Every platform team logs requests. The question that actually matters in production is whether the responses are any good, and whether they're getting worse.
Those are different problems, and the second one is harder. Logging tells you what happened. Observability tells you whether what happened was correct. In AI systems, the gap between those two things is where production incidents live.
What Observability Actually Means Here
AI observability, precisely stated, is the capacity to detect changes in output quality and system behavior from external signals, without access to the model's internal state. You can't inspect the model. You can only measure what it produces, how long it takes, what tools it calls, and whether those calls succeed. The instrumentation problem is building a signal stack that catches quality drift and failure modes from those external measurements alone.
That stack has four layers, and they work together.
The Signal Stack
The schema layer is OpenTelemetry's GenAI semantic conventions, which define standard attribute names for AI telemetry: model identifier, input and output token counts, prompt content, completion content, tool calls attempted, tool call outcomes, latency by stage. This is infrastructure-class, not optional tooling. Without a standard schema, every service team instruments differently, aggregation across services becomes a custom engineering project, and the signals you need for incident response don't exist in a queryable form. The conventions are still marked experimental as of this writing, which means the attribute names can change — worth noting before you build dashboards against them, but not a reason to wait.
The quality layer is online sampled LLM-as-judge evaluation. Human review of every production response isn't operationally feasible at scale; a typical agency deployment handling thousands of daily interactions would need a dedicated review team just to keep up. Instead, a sample of production traffic, commonly 3–10%, is routed to a separate model configured as an evaluator. The judge scores responses against defined criteria: faithfulness to source documents, relevance to the query, task completion, safety. The output is a continuous quality signal: not "was this response correct" but "is the distribution of quality scores shifting." A drop in mean faithfulness scores over a 48-hour window is worth investigating. A spike in safety flag rate is worth stopping for.
The deployment gate is a regression test suite that runs before any prompt template change reaches production. The suite is a fixed set of test cases with expected outputs, or more precisely, expected output characteristics, since LLM outputs aren't deterministic. A template change that drops the pass rate below a defined threshold blocks the deploy. This is CI/CD for prompts. It's not exotic; it's the same gate you'd put on any configuration change that affects system behavior at scale.
The version layer is the discipline of treating prompt templates as versioned code. Templates live in source control with changelogs. Every production deployment records which template version was running. When a quality signal degrades, the first question is "what changed," and the answer needs to be in the deployment record, not reconstructed from memory. Rollback means reverting to a prior template version, not guessing what the prompt used to say.
Where the Incidents Actually Are
Most production AI incidents are tool-call failures and runaway loops, not model errors. The instrumentation needs to be built around that.

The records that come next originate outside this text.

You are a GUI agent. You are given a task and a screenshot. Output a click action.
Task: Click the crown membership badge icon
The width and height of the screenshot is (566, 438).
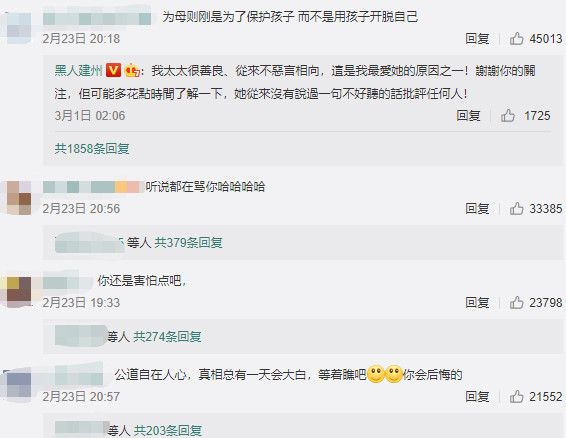(132, 70)
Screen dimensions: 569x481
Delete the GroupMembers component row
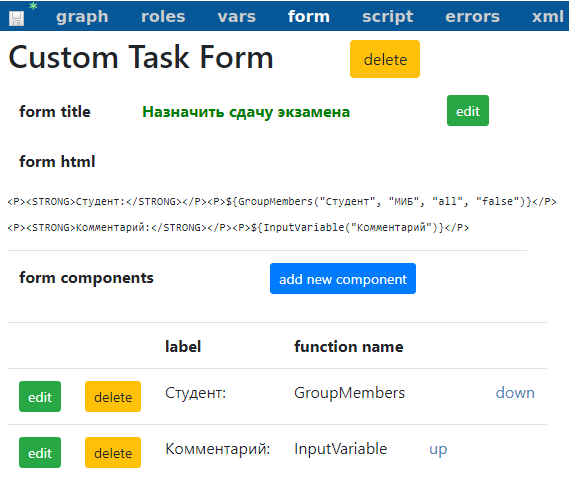(x=113, y=396)
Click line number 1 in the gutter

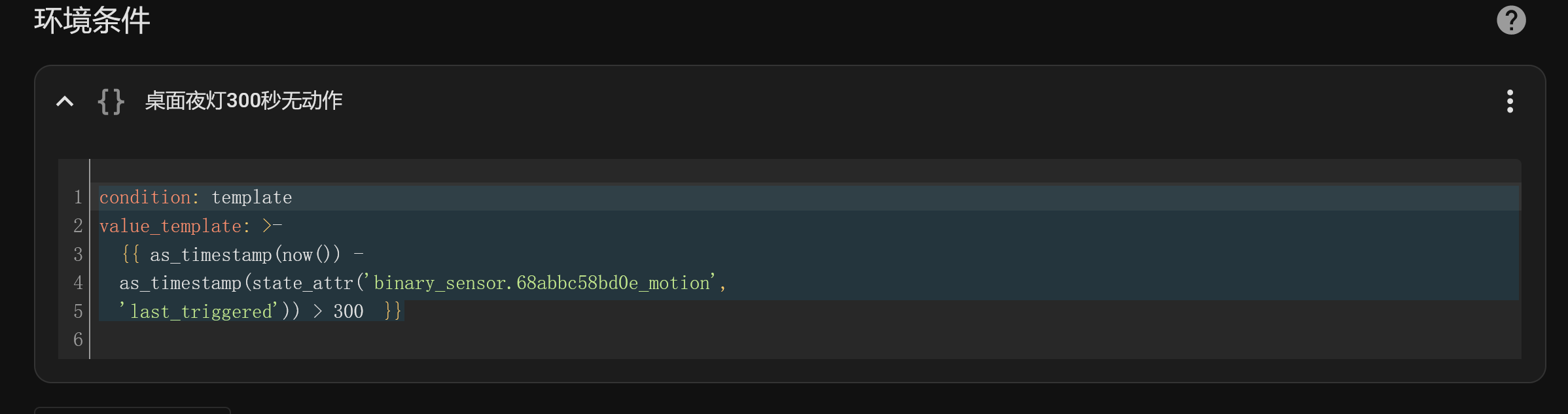click(78, 197)
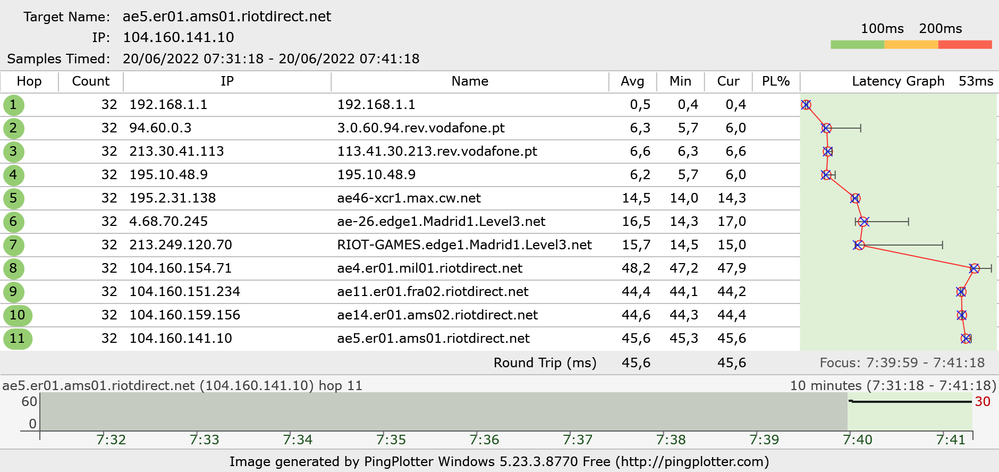Select the hop 5 green number badge

(13, 198)
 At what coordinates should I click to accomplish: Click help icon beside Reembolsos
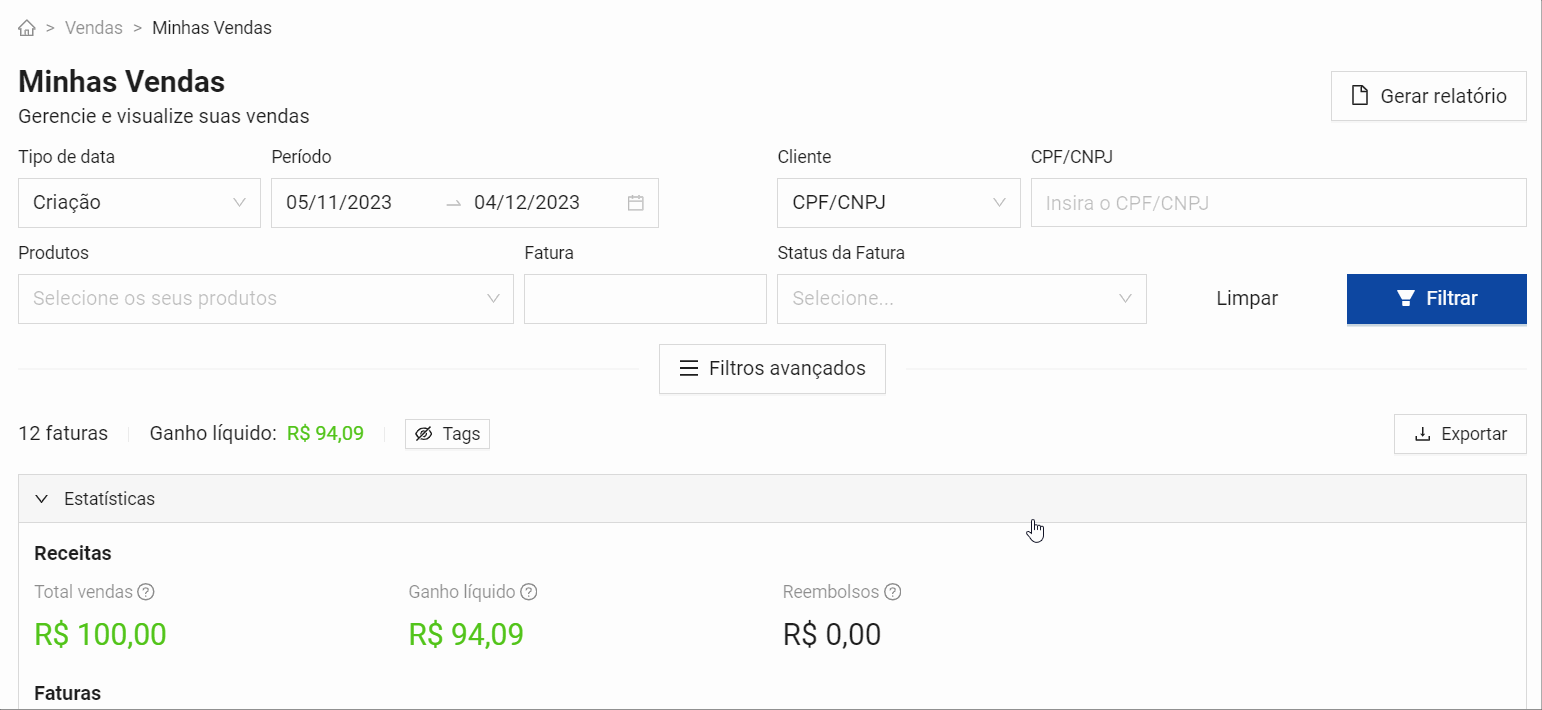coord(893,592)
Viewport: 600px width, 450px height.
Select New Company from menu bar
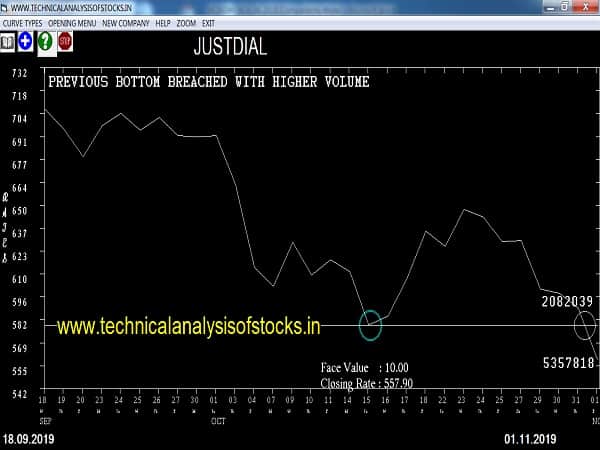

When an agent calls an external tool, a database query, an API, a document retrieval system, and that tool returns an error, the model may retry, may hallucinate a response, or may enter a loop trying to recover. When the loop detection logic is absent or misconfigured, the agent iterates until it hits a token limit or a timeout, burning latency and sometimes producing a confidently wrong final answer. These failures don't show up as model quality degradation in the judge scores. They show up as elevated tool-call failure rates, anomalous iteration counts, and long-tail latency distributions.
The signal stack has to instrument those specifically: tool call success and failure rates by tool type, loop iteration counts per session, time-to-completion distributions. An agency running an AI assistant for case processing that suddenly shows a 15% tool-call failure rate on its document retrieval integration has an integration problem, not a model problem. The fix is in the integration layer, visible in the tool-call metrics, invisible in the quality scores.
The Conversation You'll Have
A CAIO preparing an AI deployment for a federal benefits system will ask some version of: "How do we know if the system is giving wrong answers?" The answer that lands is: "We sample production responses and score them continuously, we gate every prompt change on a regression suite, and we watch tool-call failure rates because that's where the incidents actually happen."
That framing separates teams that have thought through production operations from teams that have thought through demos.
Okta Concept Mapping
Deploy-gated regression suites map to pre-production policy validation, the practice of testing an access policy change in a staging environment before pushing to production. The analogy holds for the workflow: version the artifact, test before deploy, gate on pass rate, preserve rollback. It breaks on the nature of the test. Access policy validation is deterministic: you can enumerate exactly what access a policy grants or denies. Prompt template regression testing is probabilistic: the same template produces a distribution of outputs, and "passing" means the distribution hasn't shifted past a threshold, not that a specific output is correct. A regression suite that passes at 88% is still failing 12% of the time by design. That's not a bug in the testing approach; it's the nature of the system being tested, and it means the threshold calibration is itself a policy decision that needs to be owned somewhere in the organization.
The logging problem is solved. The quality signal problem is where the operational work is, and the teams that figure it out first will be the ones whose AI deployments survive contact with production.